When a sport's generation of future Hall of Famers gets nailed - as did baseball with Barry Bonds, Roger Clemens, Sammy Sosa, Mark McGwire, Rafael Palmeiro, Jason Giambi, Jose Canseco, et. al., the cynicism only increases. Look at the constant skepticism about Albert Pujols. He must have put up 10 years of hitting numbers akin to Lou Gehrig, Babe Ruth and Ted Williams because he's juiced, a lot of people say and Sports Illustrated investigated in an infamous Spring 2010 cover story - yet he's been clean as a whistle.

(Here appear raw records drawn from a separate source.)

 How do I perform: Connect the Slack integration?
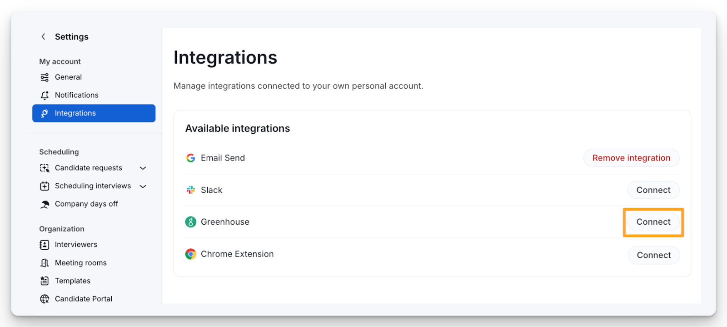[653, 190]
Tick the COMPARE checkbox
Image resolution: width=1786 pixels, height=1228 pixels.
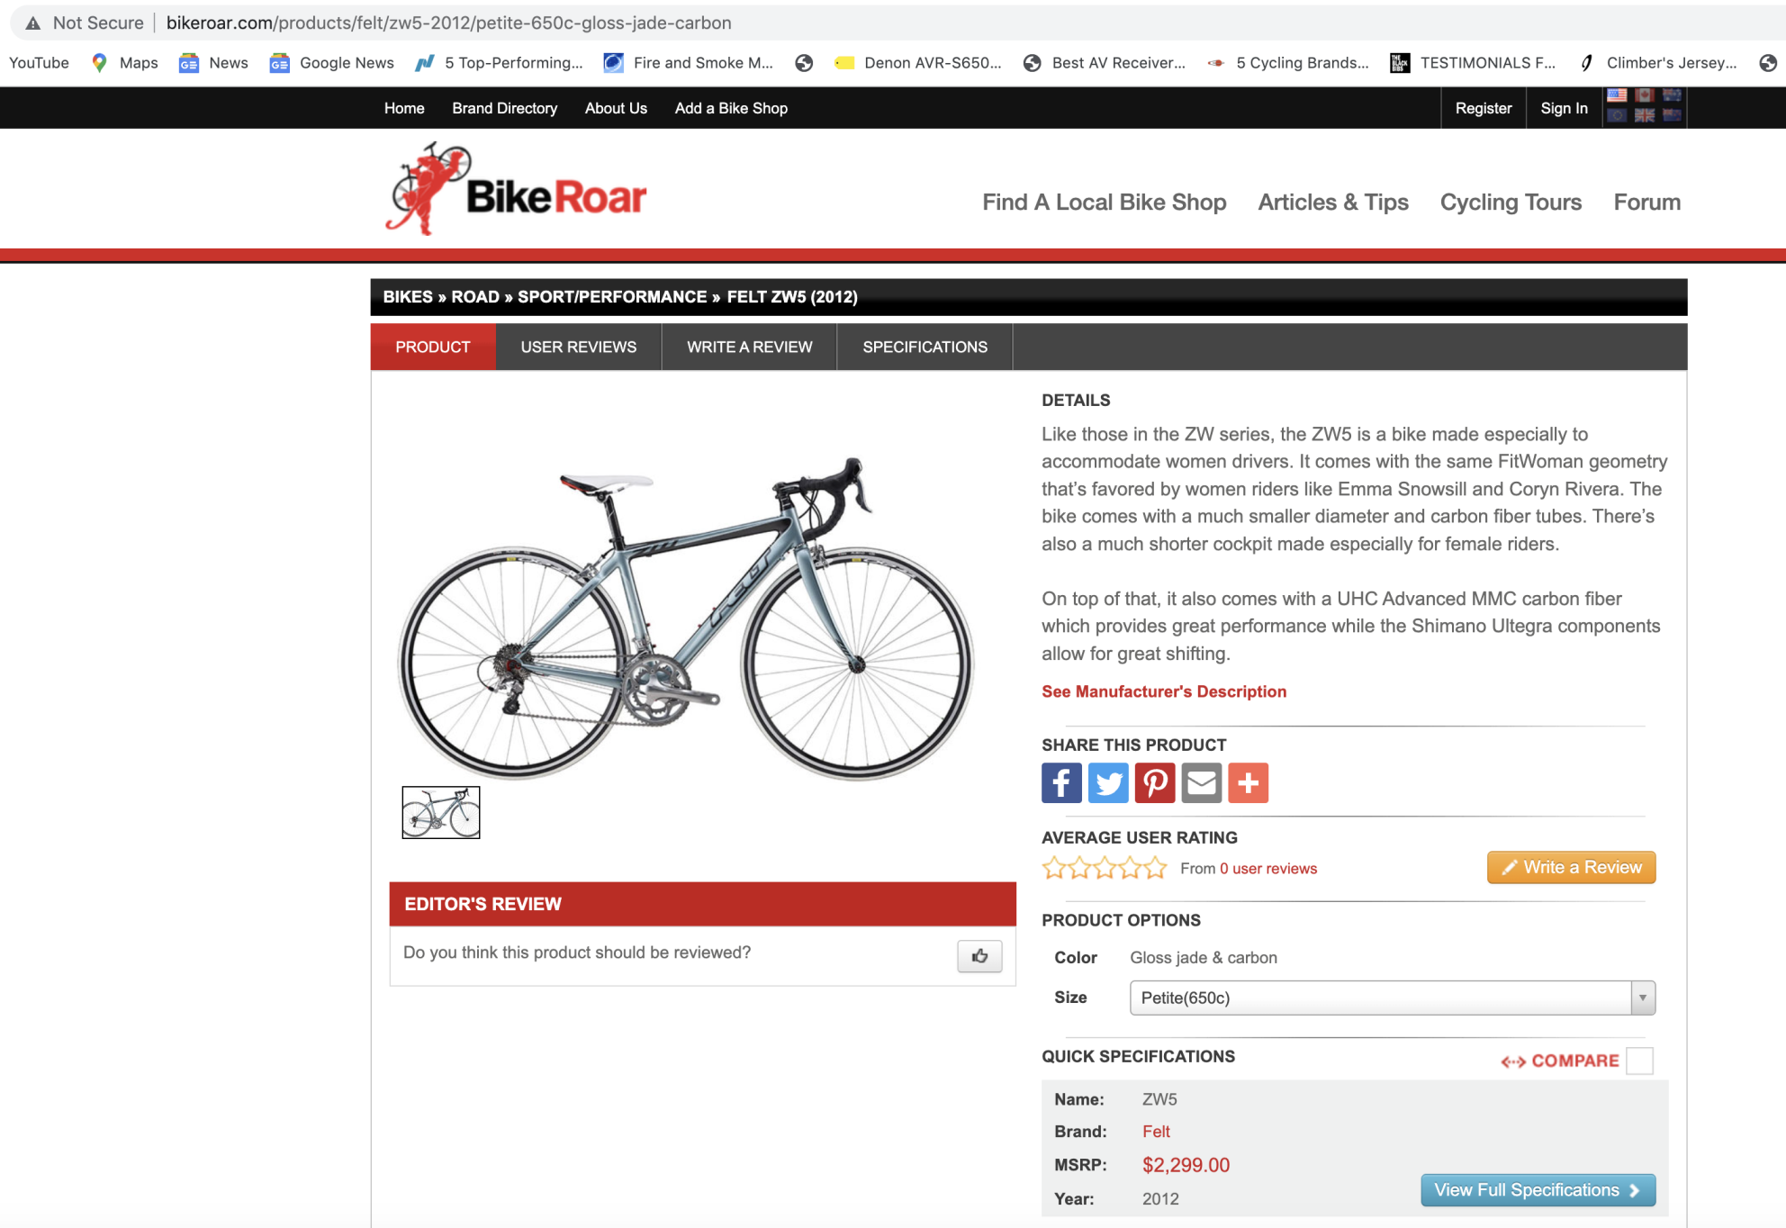coord(1640,1061)
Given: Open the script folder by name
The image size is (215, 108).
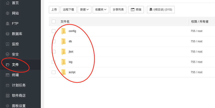Looking at the screenshot, I should click(72, 72).
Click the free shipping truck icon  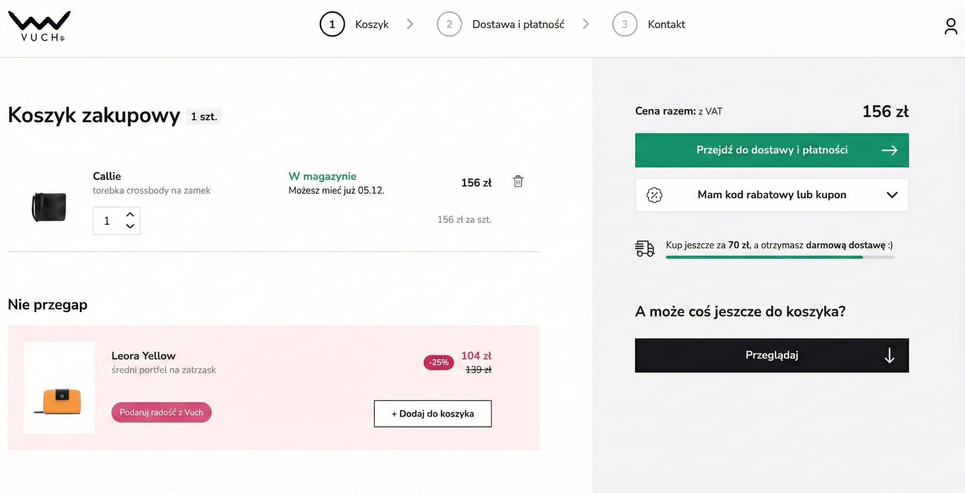645,248
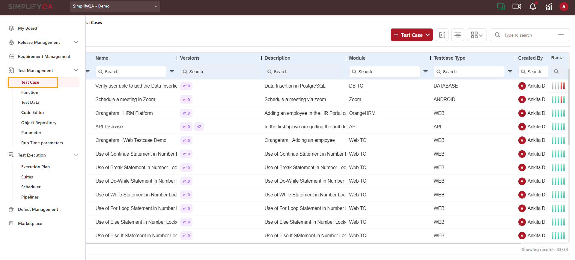Click the Type to search field
This screenshot has height=260, width=575.
[x=528, y=35]
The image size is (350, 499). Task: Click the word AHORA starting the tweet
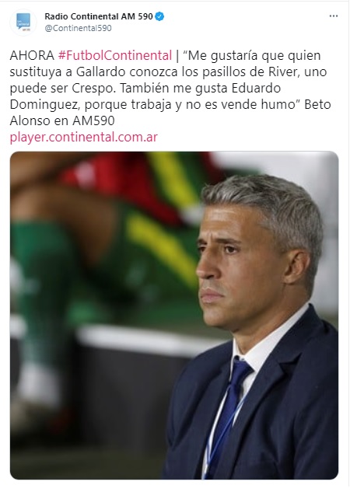point(32,55)
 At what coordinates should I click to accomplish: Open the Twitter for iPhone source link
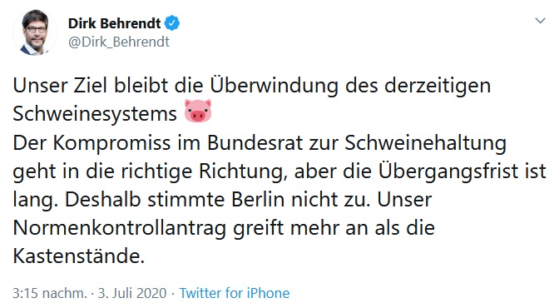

Perhaps the realism or cynicism is our problem. As fans, maybe it is our unreal expectation and desire for athletic stars to perform superhuman feats that is the cause for the problems of sport? Sporting events are merely games and entertainment. Yet, we continue to put sports heroes on the highest of pedestals. Show me any human being worthy of such praise and adulation and I will show you a chink in the armor.

What troubles me more than whether or not Lance Armstrong doped, along with what appears to be the entire cycling world, is the affect of these accusations on the thousands of people around the world fighting cancer. For these people, the Tour was not merely about a bunch of people trying to be the fastest to the finish line, but life and the inspiration to live. This is not a game for the individual who is fighting cancer.

Lance Armstrong has become bigger than the Tour. His victory over cancer, the inspiration he has provided those fighting cancer along with the millions of dollars donated by his foundation, trumps any Floyd Landis catharsis or attempt at cleaning up the sport. If every Landis accusation is true, then all the cyclists at the top were competing on the same playing field and Lance was still the best. He still won.

The fans and the purists might shake the hand of Landis and say "thank you" for cleaning up the sport that we all love. All of us as fans, might look forward to the day we are guaranteed a "clean" competition.

But what about the people who do not care just about entertainment and games? What about those looking for any and every bit of inspiration and energy to persevere and live another day?

"On their behalf, I would ask Floyd Landis and any other disgraced whistleblower, Jose Canseco included, "What motivated you? A pure desire to clean up the sport in which you competed, excelled, loved and lost because of your mistake? Or clearing your name and making money?"

It's a fair question that demands a fair response.